Brain disorders such as Parkinson’s, Alzheimer’s, Amyotropic lateral sclerosis (Lou Gehrig’s disease) and other neurodegenerative brain ailments result from oxidative stress during metabolism.

Researchers working on a mammalian brain have discovered a biomarker that may aid early identification of the disorders before symptoms occur. Scientist believe the early detection of the as-yet incurable diseases may be key in reversing the cellular malfunction.

The findings, a result of research by the Department of Energy’s Pacific Northwest National Laboratory and UCLA’s David Geffen School of Medicine, revealed that cellular damage is linked to a natural byproduct of oxidation called nitration.

“We looked at a healthy brain and found nitration of proteins that are implicated in neurodegenerative disease,” said Colette Sacksteder, PNNL scientist and lead author of the study, published in the July issue of the journal Biochemistry (online Wed., June 28). PNNL scientist Wei-Jun Qian was co-lead author.
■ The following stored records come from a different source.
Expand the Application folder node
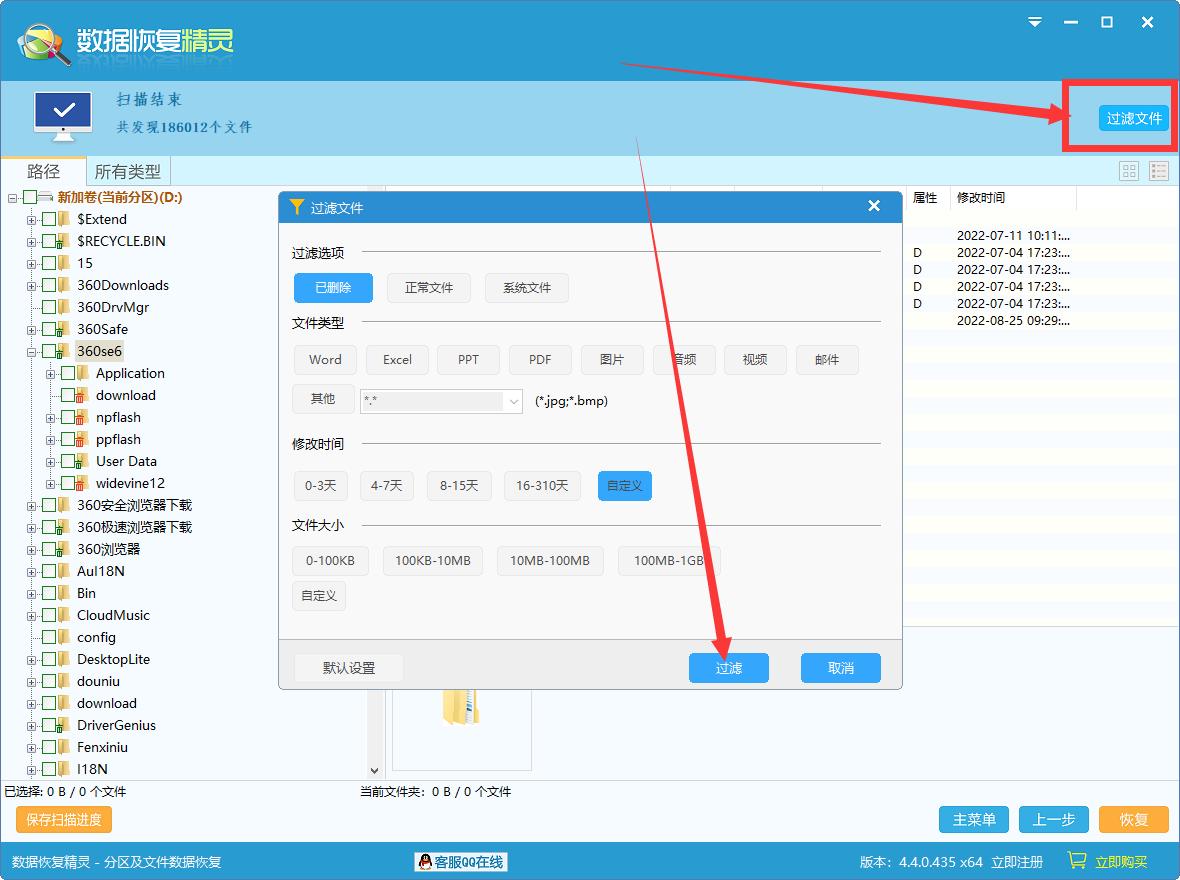 [x=49, y=373]
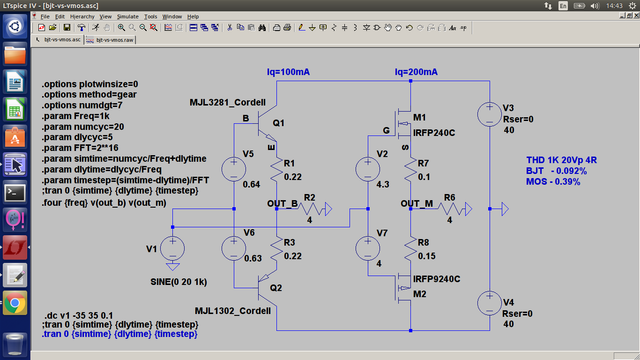Open the Find binoculars tool

[262, 28]
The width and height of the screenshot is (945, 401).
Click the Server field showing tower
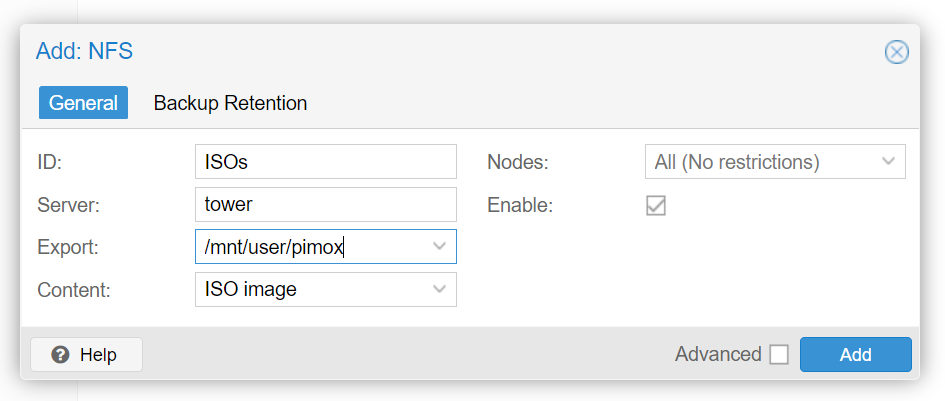tap(325, 204)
The results are from the most detailed proteomic analysis of a mammalian brain to date – that is, a survey of nearly 8,000 different, detectable proteins in the mouse brain. The research suggests that many neurodegenerative diseases leave a biochemical calling card, or biomarker, that could be used to predict the earliest stages of brain impairment.

The biomarker is known as nitrotyrosine, made when an amino acid in the brain, tyrosine, is in the presence of an oxidative-stress molecule called peroxynitrate. The biomarker was found on 31 sites along 29 different proteins, half of which had been previously implicated in several of the neurodegenerative diseases.

“Our study certainly suggests that the sensitivity of certain proteins to peroxynitrite is an early contributor to neurodegeneration, but other factors may also be involved,” said Diana Bigelow, PNNL staff scientist and the paper’s corresponding author. “The next step, of explicitly looking at tissues with neurodegenerative disease, will test this hypothesis.”